Und weil es in Bosnien kein Erdöl gibt, das man dringend befreien muss, begreifen wir natürlich, wie schwierig oder unmöglich eine militärische Aktion der Alliierten dort wäre. Jeder Schweizer ein Stratege! Oder ein Taktiker. Und übrigens sind wir neutral, und die ethnische Zusammensetzung Bosniens soll so kompliziert sein, dass man beim besten Willen nicht weiss, wie dort erfolgversprechend eingegriffen werden könnte.
Doch, wir verfolgen das Gemetzel am Fernsehen, aber es verfolgt uns nicht. Reality show. Wird so real serviert, dass es uns phantastisch vorkommt, als Ausgeburt einer rasanten Phantasie. Wir empfinden natürlich Mitleid, vor allem für uns, weil wir nicht helfen können. Und wir würden doch so gern. Und dann gibt es ja auch noch Somalia, Angola etc., überall zugleich können wir nicht hinblicken.

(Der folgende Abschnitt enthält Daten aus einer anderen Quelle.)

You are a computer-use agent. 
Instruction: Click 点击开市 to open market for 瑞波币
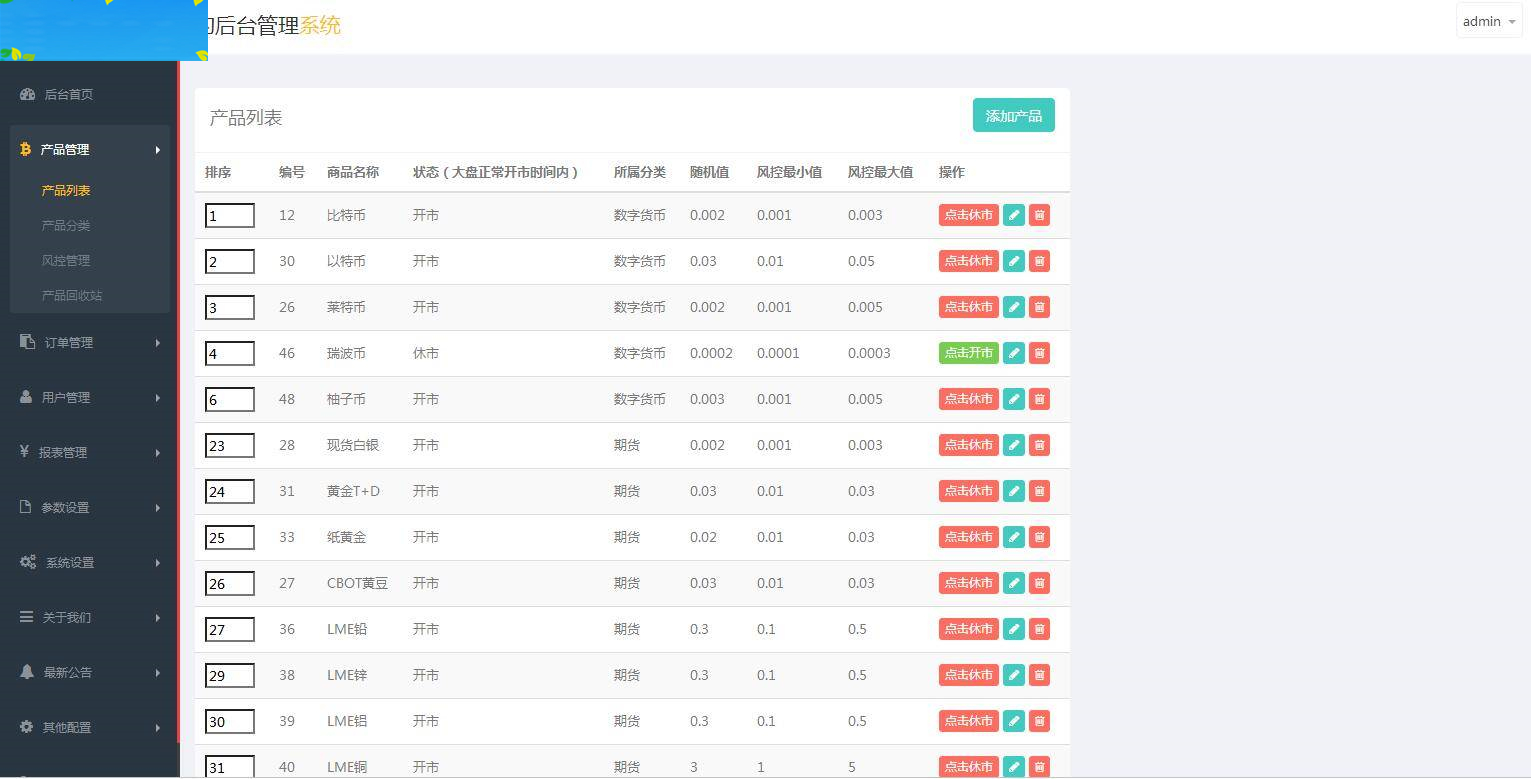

Auch waren uns die Kuwaiter (die wir nicht kennen) sympathischer als die Kroaten und Bosnier und Kosovo-Albaner (die wir kennen, weil viele in der Schweiz arbeiten). Es heisst von ihnen, sie seien rauhe Gesellen, die sich nicht so recht bei uns einordnen wollen.

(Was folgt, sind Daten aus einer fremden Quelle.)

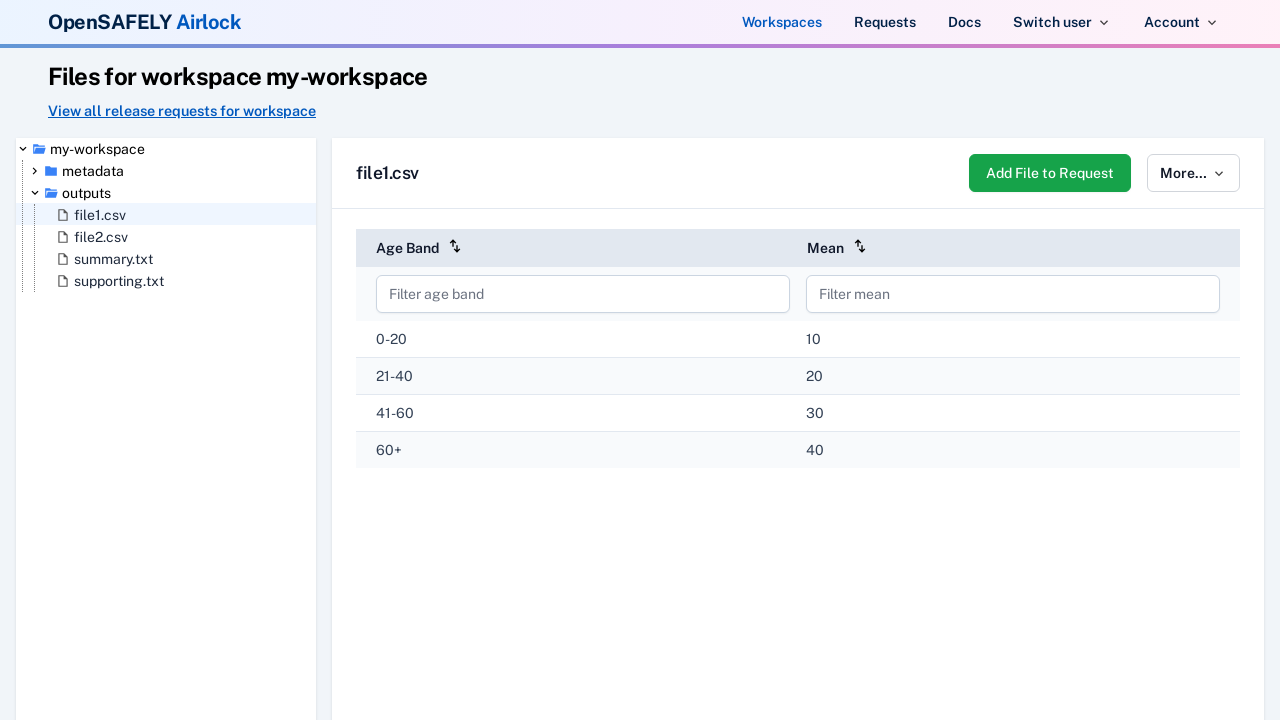Click the file icon beside file2.csv

(x=62, y=237)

Lieber Zlatko Dizdarevic, Sie sehen doch auch, wie kompliziert unsere Lage ist, wie hoffnungslos. Als Journalist und Chefredakteur, als ehemaliger Korrespondent in Kairo und Verfasser eines Buches über die israelisch-arabischen Beziehungen haben Sie sicher Verständnis für unsere Komplexe und komplizierten Komplexitäten. Der Zufall der Geburt hat Sie nach Sarajevo verschlagen, wo Sie gegenwärtig die Zeitung «Oslobodjenje» leiten, und zwar im Keller, denn das Zeitungsgebäude wurde Stock für Stock von serbischen Granaten abgeräumt. Vor dem Krieg betrug die Auflage 80'000, jetzt ist sie auf 1000 (in Worten: tausend) gesunken, die Belegschaft schrumpfte von 100 Journalistinnen und Journalisten auf 40. Manchmal werden auch nur 300 Exemplare der Zeitung, die jetzt noch aus vier Seiten besteht, verteilt, unter Lebensgefahr.